In other words 6.3125 is really
  1*2^2 + 1*2^1 + 0*2^0 + 0*2^(-1) + 1*2^(-2) + 0*2^(-3) + 1*2^(-4)
  110.0101 in binary

Step 2:  To get this to the form 1.xxxx we shift the decimal place
left two places, which gives us 1.100101 and an exponent of 2. 

Step 3:  Our mantissa will be 100101 followed by enough zeros to fill
out the mantissa.  (NOTE:  If we *really* were doing 6.32 and not
6.3125 then the lesser-significant bits in the mantissa would include
some ones that are needed to add up to the value 6.32.) 

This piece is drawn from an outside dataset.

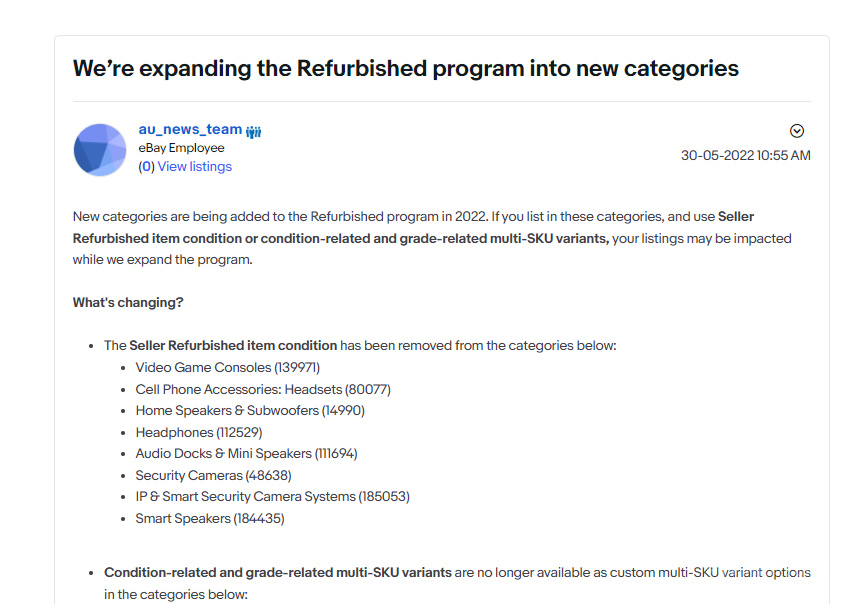Open the post options chevron menu

click(796, 131)
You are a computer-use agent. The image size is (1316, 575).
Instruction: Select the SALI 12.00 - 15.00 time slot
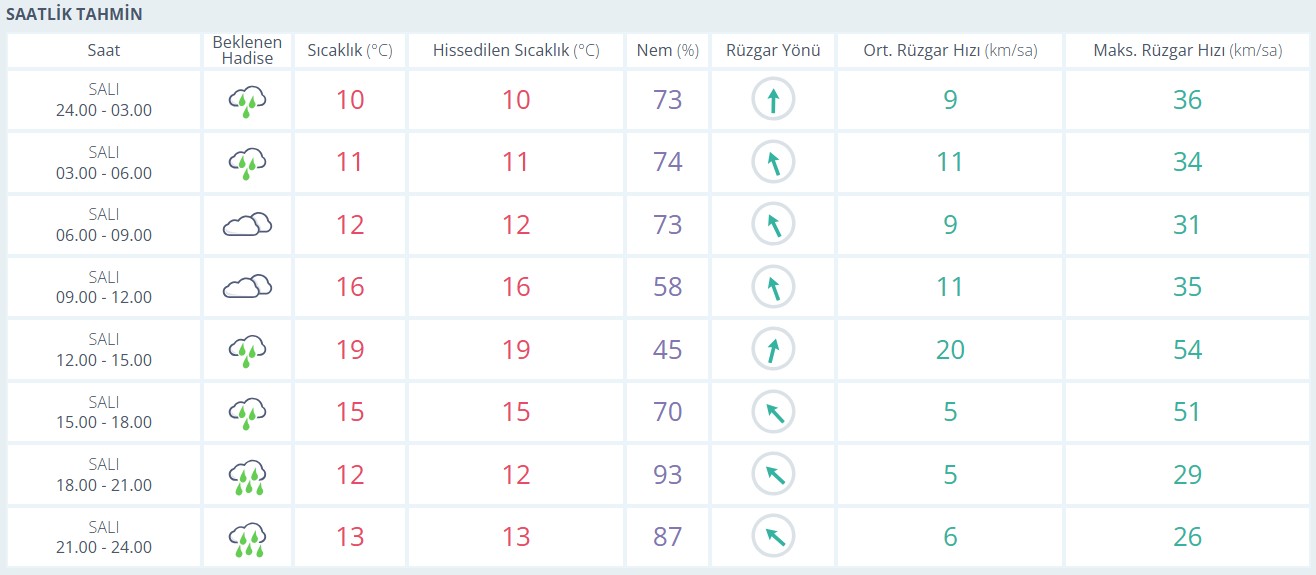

Step 4: Our exponent is 2, and to get this in excess-127 notation we
add 127 to 2 to get 129 and then write this in binary.  129 = 128 + 1
in decimal, so it's 10000001 in binary.  (Note we have 8 bits for the
exponent.) 

Step 5:  The sign bit is 0.

Step 6:  The complete binary representation for all 32 bits is as
follows.  I'll put spaces between the parts. 
   0 10000001 10010100000000000000000
Let's write this again, but group the bits in groups of 4 so we can
easily make them hex digits: 
   0100 0000 1100 1010 0000 0000 0000 0000
   40 CA 00 00
If you looked in Visual Studio, you'd see this as: 00 00 ca 40

NOTE:  If you use Visual Studio to see the pattern for our original
value, 6.32, we'd see this: 
   71 3d ca 40
See, there are some ones now in those lesser-significant bits -- which
are on the left of this expression because our Intel x86 architecture
is little-endian. These ones are the smaller fractional powers of 2
needed to get 0.32 exactly in binary.